What to ask a Vietnamese tax adviser in your first conversation

Within the first 60–90 days, book a 1-hour conversation with a Vietnamese tax adviser. Specific questions:

  1. At what date am I likely to cross the 183-day threshold, given my planned travel?
  2. What's the most efficient day-of-year to formalise my residency — beginning of calendar year vs partway through?
  3. Are any of my foreign-source income streams already taxable here under treaty rules?
  4. Where does the treaty between Vietnam and my home country specifically split tax on employment income, rental income, dividends, pension income, capital gains?
  5. What's the realistic annual filing cost through your firm?
  6. What's the deadline / penalty regime for late filing and late payment?
  7. Should I file as resident in year 1, or trip the residency test in year 2? (For most arrivals it's automatic, but the question is worth asking.)

Cost: $150–400 for an introductory consultation. Worth every đồng if it prevents one year of misfiling.

Common pitfalls

  • Assuming visa class controls residency. It doesn't. Physical-presence days do.
  • Not counting the entry / exit days. Both count as full days; getting this wrong by a few days a year is common.
  • Treating "home country" as the default. If you're a US citizen, you're taxable on worldwide income everywhere regardless of where you live. The US-Vietnam treaty is signed but unratified — there is no formal treaty relief at present. US citizens specifically need a tax adviser experienced with both jurisdictions.
  • Failing to keep payslips. Treaty credit usually requires documentation. Save everything.
  • Filing late in year 1. Annual finalisation is due by 31 March of the following year (or 30 April if you use a registered tax agent). Late filing carries penalties.
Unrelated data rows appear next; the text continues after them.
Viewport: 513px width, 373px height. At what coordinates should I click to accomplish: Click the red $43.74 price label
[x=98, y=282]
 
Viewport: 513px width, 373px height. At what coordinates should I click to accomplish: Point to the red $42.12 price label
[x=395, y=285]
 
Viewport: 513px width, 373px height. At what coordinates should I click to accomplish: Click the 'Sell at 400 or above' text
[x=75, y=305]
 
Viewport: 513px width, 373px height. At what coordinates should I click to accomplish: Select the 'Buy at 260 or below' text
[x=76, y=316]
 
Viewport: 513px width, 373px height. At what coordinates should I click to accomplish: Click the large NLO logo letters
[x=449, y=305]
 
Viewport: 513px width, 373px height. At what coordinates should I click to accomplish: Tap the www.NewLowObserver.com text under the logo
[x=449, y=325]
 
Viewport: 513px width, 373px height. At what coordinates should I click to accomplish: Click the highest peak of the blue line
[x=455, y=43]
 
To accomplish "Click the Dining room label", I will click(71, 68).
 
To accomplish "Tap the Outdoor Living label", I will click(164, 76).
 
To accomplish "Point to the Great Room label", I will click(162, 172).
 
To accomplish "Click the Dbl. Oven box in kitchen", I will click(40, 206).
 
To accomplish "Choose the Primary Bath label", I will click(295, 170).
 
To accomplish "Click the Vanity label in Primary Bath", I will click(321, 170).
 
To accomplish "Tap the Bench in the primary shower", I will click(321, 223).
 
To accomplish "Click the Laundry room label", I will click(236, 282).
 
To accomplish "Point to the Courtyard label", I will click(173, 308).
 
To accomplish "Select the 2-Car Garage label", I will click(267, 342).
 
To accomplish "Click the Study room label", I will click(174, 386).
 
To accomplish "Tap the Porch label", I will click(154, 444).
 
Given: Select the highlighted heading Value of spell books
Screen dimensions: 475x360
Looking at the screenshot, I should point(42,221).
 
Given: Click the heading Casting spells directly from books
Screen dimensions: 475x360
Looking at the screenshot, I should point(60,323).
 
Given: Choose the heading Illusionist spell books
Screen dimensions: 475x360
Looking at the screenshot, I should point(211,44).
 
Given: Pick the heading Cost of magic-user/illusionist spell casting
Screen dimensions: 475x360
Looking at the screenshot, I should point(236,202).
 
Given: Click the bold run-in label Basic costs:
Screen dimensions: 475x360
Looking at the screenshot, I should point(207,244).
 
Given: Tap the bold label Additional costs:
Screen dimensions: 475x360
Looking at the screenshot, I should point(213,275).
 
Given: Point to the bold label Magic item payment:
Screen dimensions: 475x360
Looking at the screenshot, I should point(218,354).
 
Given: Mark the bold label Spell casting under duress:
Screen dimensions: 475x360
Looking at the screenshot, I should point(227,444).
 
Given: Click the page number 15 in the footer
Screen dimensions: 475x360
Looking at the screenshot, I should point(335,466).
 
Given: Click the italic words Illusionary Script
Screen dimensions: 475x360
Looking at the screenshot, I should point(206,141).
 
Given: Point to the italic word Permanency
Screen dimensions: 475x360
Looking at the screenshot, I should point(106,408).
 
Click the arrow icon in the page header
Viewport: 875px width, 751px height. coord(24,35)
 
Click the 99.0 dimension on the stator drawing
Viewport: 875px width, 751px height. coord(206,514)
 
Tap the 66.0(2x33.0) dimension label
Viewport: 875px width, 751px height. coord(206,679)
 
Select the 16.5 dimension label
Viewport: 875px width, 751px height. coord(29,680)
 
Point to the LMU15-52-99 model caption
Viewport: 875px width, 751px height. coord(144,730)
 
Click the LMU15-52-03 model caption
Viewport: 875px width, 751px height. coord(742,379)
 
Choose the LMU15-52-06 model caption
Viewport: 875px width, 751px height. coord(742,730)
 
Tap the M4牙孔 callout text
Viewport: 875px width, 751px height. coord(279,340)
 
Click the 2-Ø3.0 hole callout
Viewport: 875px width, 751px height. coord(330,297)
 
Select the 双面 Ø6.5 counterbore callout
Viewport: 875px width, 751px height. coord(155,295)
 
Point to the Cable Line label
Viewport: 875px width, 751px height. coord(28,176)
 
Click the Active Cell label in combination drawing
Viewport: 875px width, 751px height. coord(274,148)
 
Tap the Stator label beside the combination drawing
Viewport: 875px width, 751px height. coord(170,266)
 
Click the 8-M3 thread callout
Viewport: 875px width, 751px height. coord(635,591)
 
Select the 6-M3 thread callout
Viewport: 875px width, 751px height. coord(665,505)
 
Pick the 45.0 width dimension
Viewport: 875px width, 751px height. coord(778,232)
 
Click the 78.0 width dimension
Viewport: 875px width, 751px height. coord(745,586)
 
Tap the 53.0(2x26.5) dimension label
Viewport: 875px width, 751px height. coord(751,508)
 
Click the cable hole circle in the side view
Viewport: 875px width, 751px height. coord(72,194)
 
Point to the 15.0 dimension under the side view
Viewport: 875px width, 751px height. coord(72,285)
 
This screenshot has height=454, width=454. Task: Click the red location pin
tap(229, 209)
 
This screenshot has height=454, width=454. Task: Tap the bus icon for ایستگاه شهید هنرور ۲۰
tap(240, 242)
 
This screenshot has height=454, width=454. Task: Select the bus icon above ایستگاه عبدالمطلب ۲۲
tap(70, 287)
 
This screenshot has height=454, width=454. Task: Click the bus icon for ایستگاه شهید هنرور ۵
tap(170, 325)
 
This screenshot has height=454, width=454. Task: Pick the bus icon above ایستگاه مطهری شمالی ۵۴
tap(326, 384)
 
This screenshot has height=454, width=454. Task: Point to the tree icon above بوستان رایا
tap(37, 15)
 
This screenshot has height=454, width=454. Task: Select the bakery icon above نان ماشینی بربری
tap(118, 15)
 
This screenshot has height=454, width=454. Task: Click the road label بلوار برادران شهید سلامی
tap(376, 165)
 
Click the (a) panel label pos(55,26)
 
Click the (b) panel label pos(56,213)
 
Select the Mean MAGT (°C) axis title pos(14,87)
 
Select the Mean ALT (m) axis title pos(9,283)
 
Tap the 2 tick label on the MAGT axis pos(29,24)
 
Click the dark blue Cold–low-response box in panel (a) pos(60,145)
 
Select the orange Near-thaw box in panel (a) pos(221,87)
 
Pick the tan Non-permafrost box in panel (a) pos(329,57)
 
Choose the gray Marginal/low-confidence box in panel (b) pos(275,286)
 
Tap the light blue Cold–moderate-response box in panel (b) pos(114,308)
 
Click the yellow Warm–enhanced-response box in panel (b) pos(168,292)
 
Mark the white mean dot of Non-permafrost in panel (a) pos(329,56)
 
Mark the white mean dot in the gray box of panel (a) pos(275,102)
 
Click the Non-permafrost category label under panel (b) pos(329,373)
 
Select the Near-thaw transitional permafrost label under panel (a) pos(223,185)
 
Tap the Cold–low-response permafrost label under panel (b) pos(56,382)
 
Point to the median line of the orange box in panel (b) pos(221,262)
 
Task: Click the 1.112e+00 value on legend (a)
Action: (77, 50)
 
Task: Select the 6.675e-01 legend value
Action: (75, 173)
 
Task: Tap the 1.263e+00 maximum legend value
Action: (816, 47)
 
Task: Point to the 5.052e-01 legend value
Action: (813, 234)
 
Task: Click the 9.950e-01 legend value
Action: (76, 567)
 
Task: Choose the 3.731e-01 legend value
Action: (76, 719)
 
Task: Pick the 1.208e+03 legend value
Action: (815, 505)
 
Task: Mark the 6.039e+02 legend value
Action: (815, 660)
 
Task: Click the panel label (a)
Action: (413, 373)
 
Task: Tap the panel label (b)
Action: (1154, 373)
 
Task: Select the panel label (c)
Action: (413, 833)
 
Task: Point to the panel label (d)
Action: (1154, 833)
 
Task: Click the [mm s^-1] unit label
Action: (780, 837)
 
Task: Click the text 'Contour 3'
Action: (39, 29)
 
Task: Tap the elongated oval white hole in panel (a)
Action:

What if you stay under 183 days?

If you split your year deliberately between Vietnam and somewhere else, you remain a non-resident: only Vietnam-source income is taxed (at a flat 20%). Many remote workers structure their year this way.

But: the country you're tax-resident in instead may then claim worldwide income, and some — Thailand, Singapore, much of the EU — are stricter than Vietnam. Tax homelessness rarely works cleanly.